Tutto questo ci porta ad alcune considerazioni: innanzitutto i dati a nostra disposizione non fanno che confermare quanto già evidenziato da tempo in diversi contesti, con una preoccupazione sempre maggiore per la salute della popolazione infantile nei paesi più sviluppati. È un problema di cui si parla e si scrive da anni, ma che si presenta con sempre maggiore forza e intensità: forse gli sforzi fatti fino ad ora per affrontare o arginare il fenomeno non sono stati sufficienti, o forse è necessario trovare altre forme di comunicazione più incisive al di là dei conosciuti canali istituzionali.

Possiamo però cercare di ricavare delle indicazioni operative e delle soluzioni dagli studi fin qui citati. Questi, infatti, hanno evidenziato quanto la pandemia e i conseguenti lockdown abbiano inasprito diverse sensazioni negative quali ansia, noia, irritabilità e che questo possa comportare necessariamente l’aumento del problema dell’obesità infantile. 

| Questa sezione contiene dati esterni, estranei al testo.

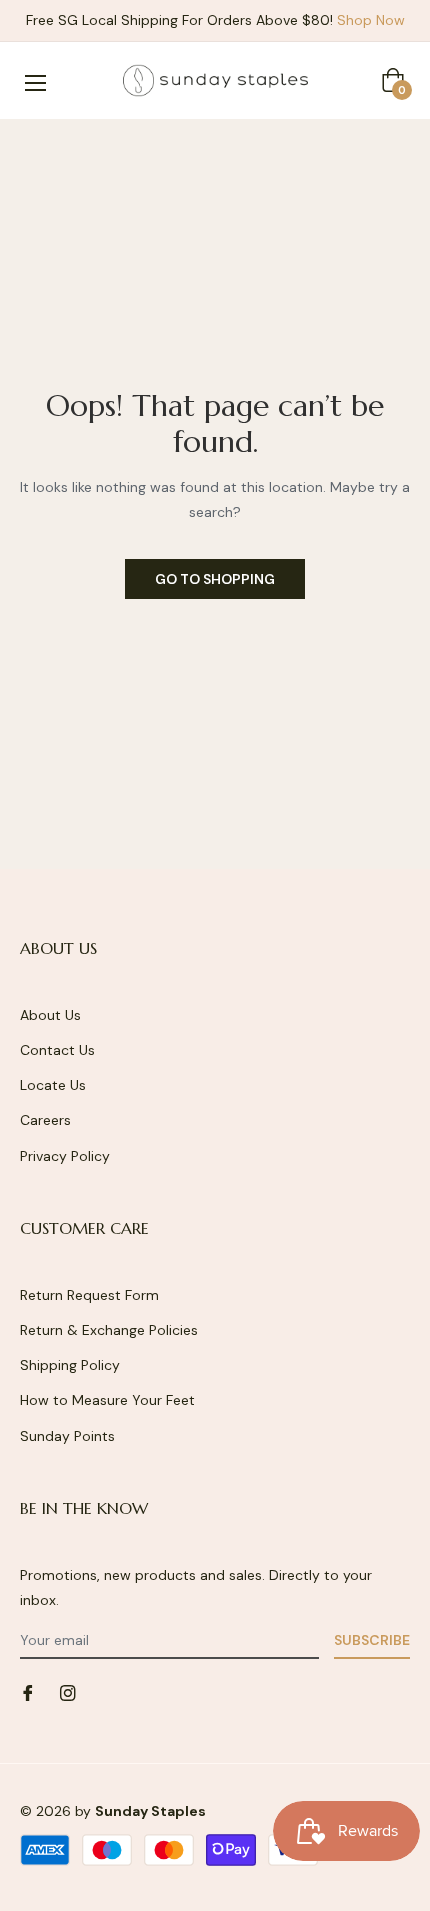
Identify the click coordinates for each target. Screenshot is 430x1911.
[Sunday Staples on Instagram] (68, 1691)
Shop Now (371, 20)
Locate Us (53, 1085)
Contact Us (57, 1050)
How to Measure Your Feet (107, 1400)
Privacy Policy (65, 1156)
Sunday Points (67, 1436)
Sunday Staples (150, 1811)
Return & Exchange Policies (109, 1330)
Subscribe (372, 1640)
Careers (45, 1120)
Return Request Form (89, 1295)
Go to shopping (215, 579)
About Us (50, 1015)
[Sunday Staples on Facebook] (28, 1691)
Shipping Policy (70, 1365)
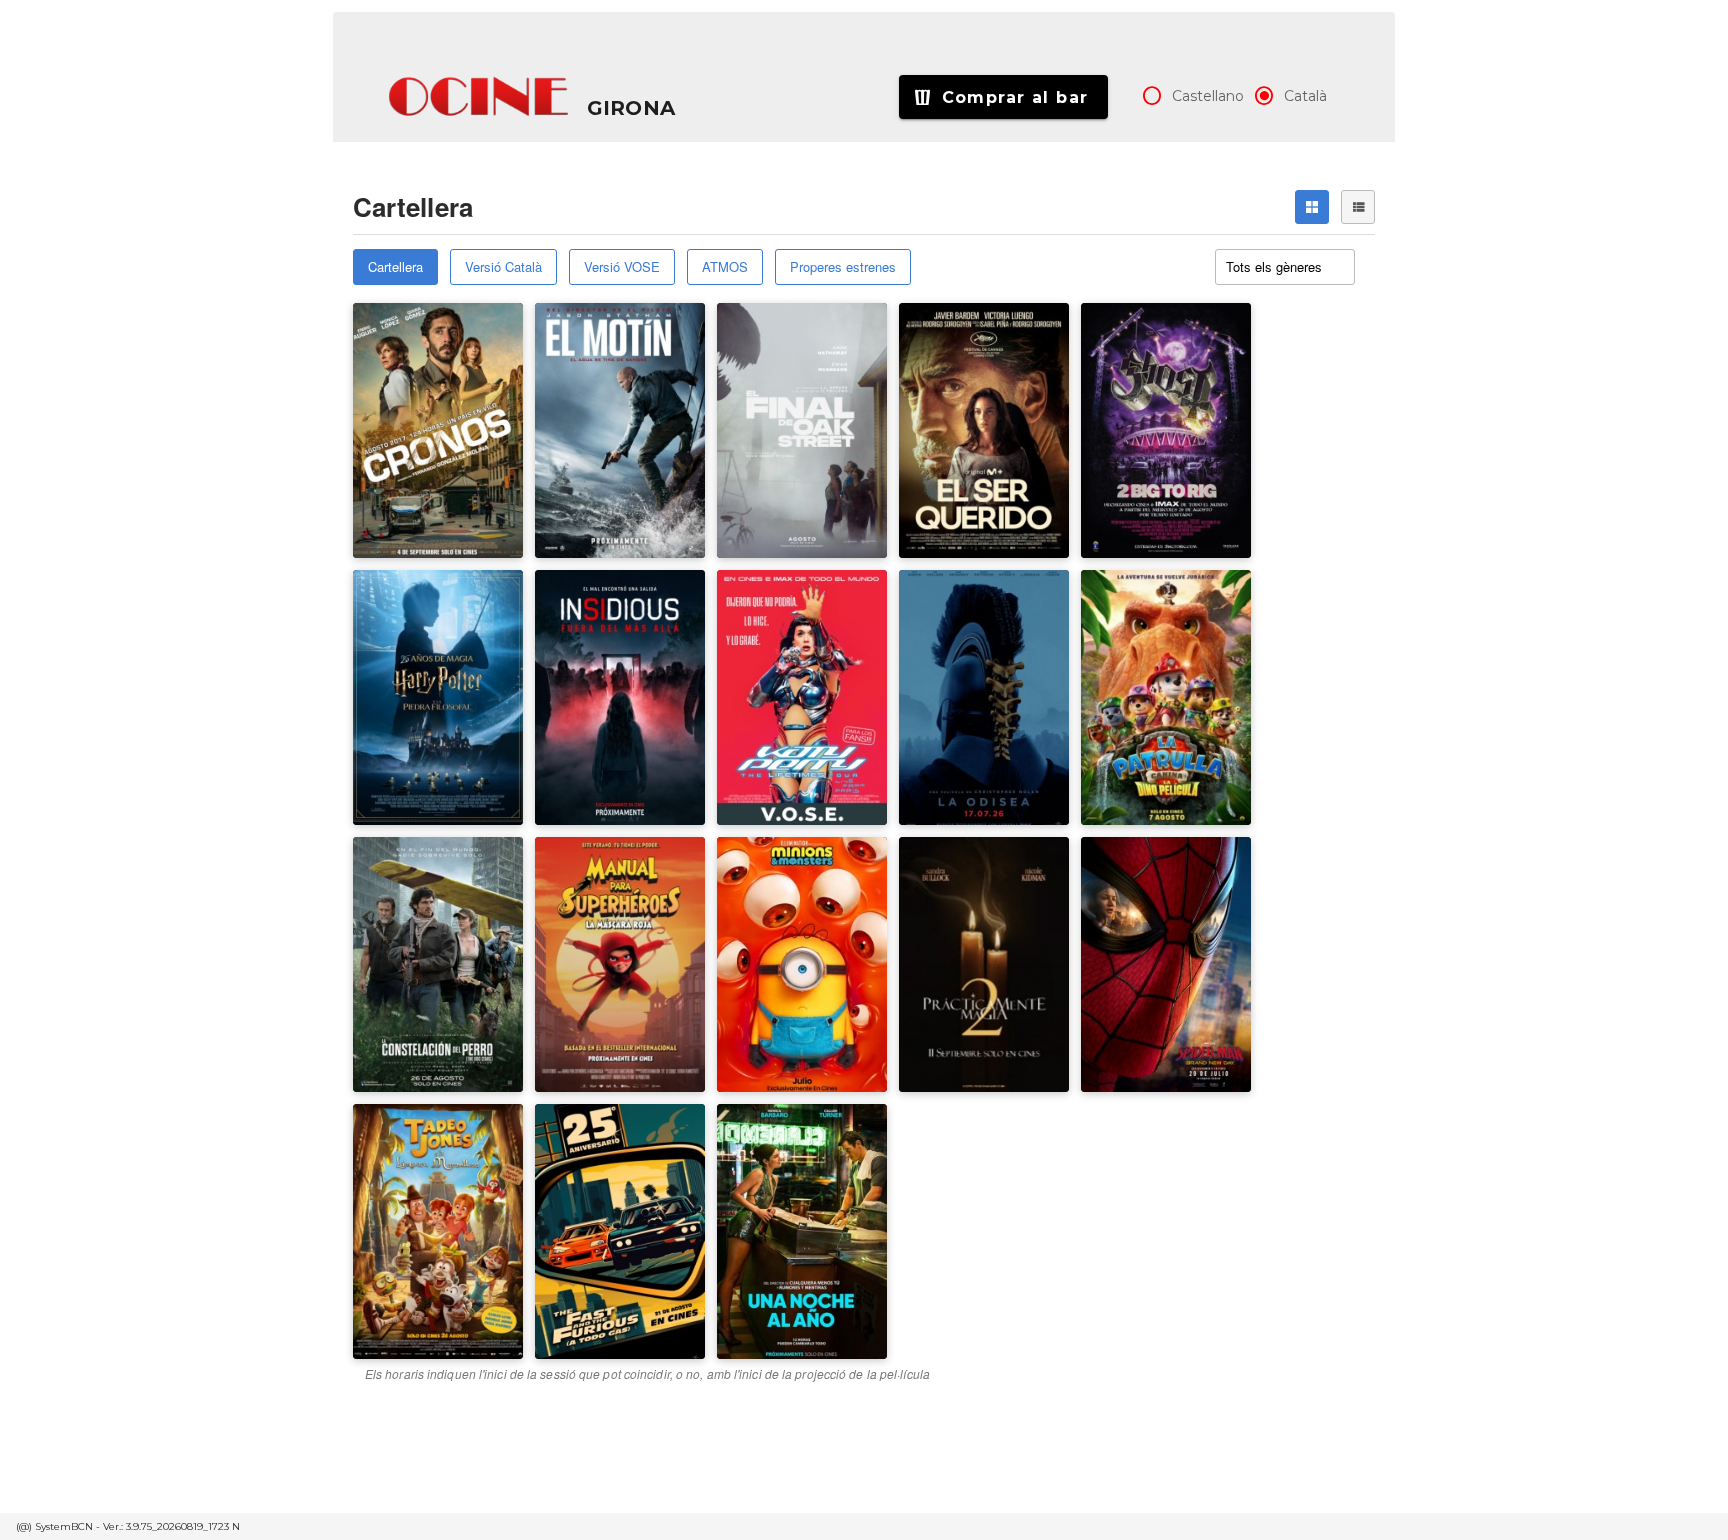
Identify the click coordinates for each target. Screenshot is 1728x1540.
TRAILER (401, 422)
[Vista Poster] (1312, 207)
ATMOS (725, 266)
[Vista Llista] (1358, 207)
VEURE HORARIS (426, 359)
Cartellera (395, 266)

Da un lato appare, quindi, intuitivo e immediato pensare ad un intervento di tipo diretto sullo stile di vita e l’educazione alimentare, dall’altro possiamo ipotizzare che un lavoro sulla regolazione emotiva dei bambini possa portare a benefici anche in questo ambito.  

Uno degli strumenti che si possono utilizzare in una prima fase di lavoro sulle emozioni prevede la compilazione di un vero e proprio diario emozionale. Il diario si compone di tre colonne: quella centrale richiede di annotare l’evento importante (sia che questo abbia a che vedere con il cibo, come nel caso di un’abbuffata, oppure che sia di altra natura); le due laterali richiedono invece di annotare l’emozione o le sensazioni che si provavano prima dell’evento e quelle immediatamente successive.

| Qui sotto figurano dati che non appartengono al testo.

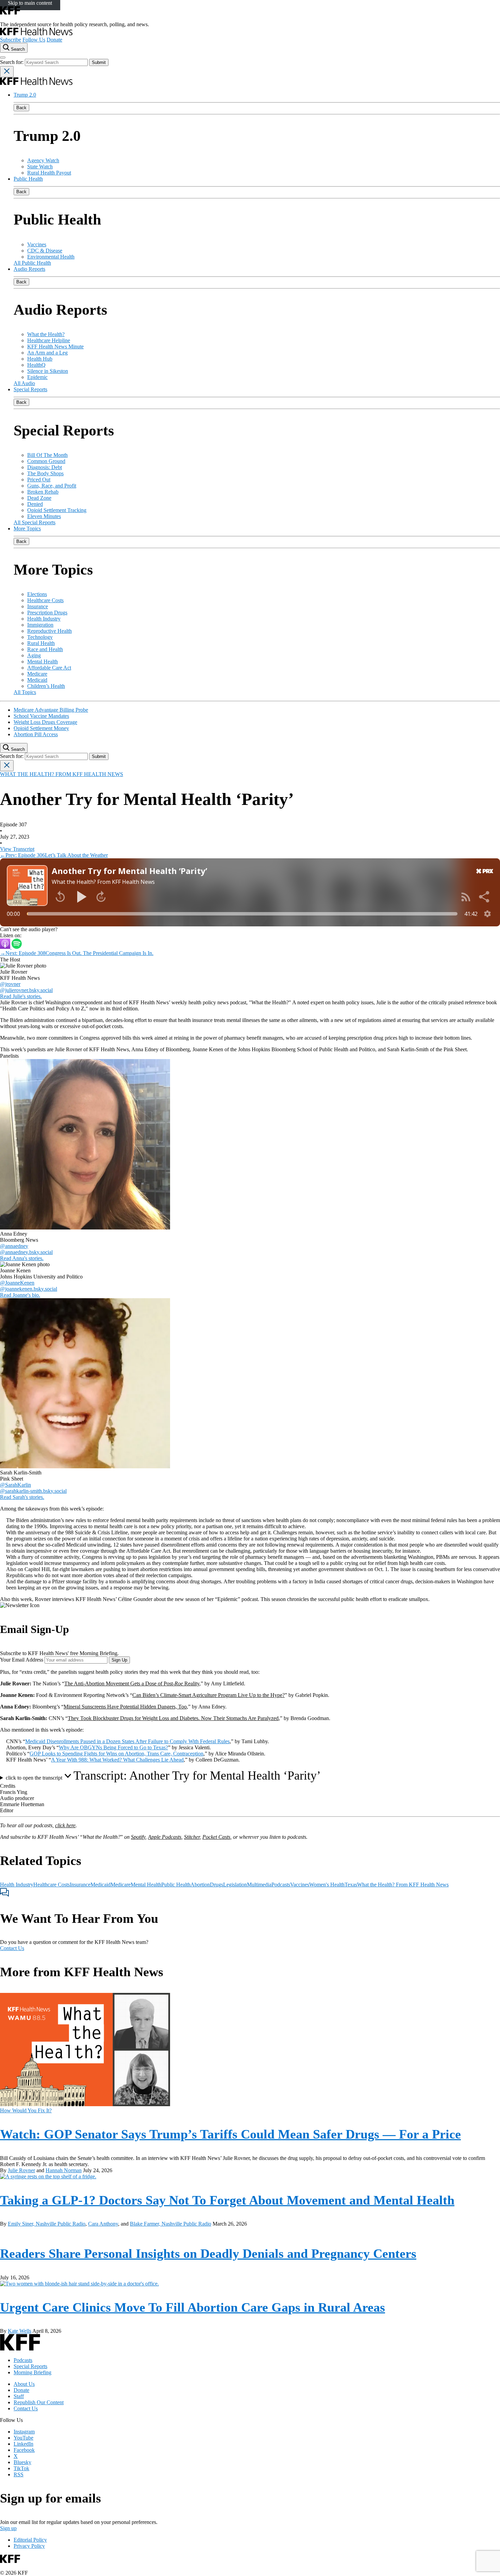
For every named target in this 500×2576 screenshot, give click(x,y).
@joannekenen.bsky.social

Va inoltre definita l’intensità delle emozioni provate, su una scala che, ovviamente, risulta assolutamente arbitraria e priva di valore statistico: l’insieme di queste operazioni, però, ci permette di fissare su carta e di poter riflettere su emozioni che a volte un bambino non sa come definire e come riconoscere.

Nel caso dell’obesità infantile tale strumento può avere sia il valore di segnare le eventuali abbuffate o assunzioni eccessive di cibo su cui riteniamo si debba lavorare, sia quello di poter tenere traccia di eventi che hanno scatenato una risposta emotiva eccessiva, permettendo quindi in un secondo momento di trovare una strategia alternativa da utilizzare.